Being first is not the same as having a sustainable competitive advantage, no matter how disruptive you are, and the advantage might be somewhere else. […]
Much of this is probably going to change. We will go from complex cars with simple software to simple cars with complex software. Instead of many stand-alone embedded systems each doing one thing, we’ll have cheap dumb sensors and actuators controlled by software on a single central control board, running some sort of operating system, with many different threads (there are a few candidates). This is partly driven by electric, but becomes essential for autonomy. […]
[I]t’s entirely possible that Waymo, or someone else, gets autonomy to work in 202x with a $1000 or $2000 LIDAR and vision sensor suite and Tesla still doesn’t have it working with vision alone.
Welcome to the metadata society — and beware
What if the metadata of our lives was used to determine how populations are feeling and trending, to then affect their behaviour through the information they are shown? In a way controlling said population. Points for mentioning Asimov’s Foundation series with mathematician Hari Seldon’s fictitious science of Psychohistory.
With metadata, new forms of biopolitical control could be used to establish mass and behavioural control, such as online activities in social media channels or passenger flows in public transport. […]

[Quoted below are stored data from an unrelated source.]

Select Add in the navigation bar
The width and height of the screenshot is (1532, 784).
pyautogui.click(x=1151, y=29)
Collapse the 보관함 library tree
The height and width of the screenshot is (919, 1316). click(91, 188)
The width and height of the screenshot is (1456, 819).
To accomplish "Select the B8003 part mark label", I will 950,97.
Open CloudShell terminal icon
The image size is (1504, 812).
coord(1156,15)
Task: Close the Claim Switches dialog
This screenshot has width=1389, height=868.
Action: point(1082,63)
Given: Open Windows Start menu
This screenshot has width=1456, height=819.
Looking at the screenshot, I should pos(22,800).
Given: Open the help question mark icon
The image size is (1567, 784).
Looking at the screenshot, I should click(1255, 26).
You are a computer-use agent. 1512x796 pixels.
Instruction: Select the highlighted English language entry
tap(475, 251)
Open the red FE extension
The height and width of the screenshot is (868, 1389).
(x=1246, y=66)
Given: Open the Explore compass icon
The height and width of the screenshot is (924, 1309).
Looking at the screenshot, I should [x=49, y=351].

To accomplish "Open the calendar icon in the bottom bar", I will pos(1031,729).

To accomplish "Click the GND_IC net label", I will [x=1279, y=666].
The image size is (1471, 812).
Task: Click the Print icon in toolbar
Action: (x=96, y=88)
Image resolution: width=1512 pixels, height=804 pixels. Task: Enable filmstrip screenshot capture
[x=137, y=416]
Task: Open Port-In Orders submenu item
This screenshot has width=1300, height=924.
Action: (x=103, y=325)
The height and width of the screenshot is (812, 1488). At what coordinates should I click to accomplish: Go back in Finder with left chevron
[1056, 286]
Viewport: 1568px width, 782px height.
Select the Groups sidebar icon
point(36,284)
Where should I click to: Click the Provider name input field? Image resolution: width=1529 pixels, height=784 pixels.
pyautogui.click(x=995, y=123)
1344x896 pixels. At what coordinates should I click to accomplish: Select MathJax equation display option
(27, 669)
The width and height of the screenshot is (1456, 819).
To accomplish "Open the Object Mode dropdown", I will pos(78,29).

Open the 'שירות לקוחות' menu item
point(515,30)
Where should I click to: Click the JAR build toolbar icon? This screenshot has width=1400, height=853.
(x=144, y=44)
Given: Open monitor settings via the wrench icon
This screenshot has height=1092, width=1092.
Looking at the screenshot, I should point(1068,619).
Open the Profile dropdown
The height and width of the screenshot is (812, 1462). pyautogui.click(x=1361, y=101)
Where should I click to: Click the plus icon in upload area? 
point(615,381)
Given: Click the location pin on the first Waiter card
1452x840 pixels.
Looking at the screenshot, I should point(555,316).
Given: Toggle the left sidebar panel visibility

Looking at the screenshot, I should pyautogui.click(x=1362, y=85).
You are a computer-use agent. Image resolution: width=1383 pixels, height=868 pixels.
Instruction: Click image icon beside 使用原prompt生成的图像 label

The accumulation of figures and numbers through the information society has reached a point where they become a space and create a new topology. […]
What is threatening about this algorithmic regulation is not only the subtlety of control that takes place somewhere in the opaque machine rooms of private corporations, but that a techno-authoritarian political mode could be installed, in which the masses would be a politico-physical quantity. Only what has a mass of data has weight in the political discourse. […]
Why work is exhausting even when it involves no physical labor
Somewhat related to desires above, this one cites a few research papers that seem to indicate that we don’t burn a lot of energy when doing intensive work with our brains. The fatigue we sense has to do with losing motivation and being surrounded by too many temptations (hello internet!).
Instead, they found this small correlation: The nurses who were least likely to feel fatigued from their work also felt the most in control of their work, and the most rewarded for it. These feelings may have boosted their motivation, which may have boosted their perception of having energy.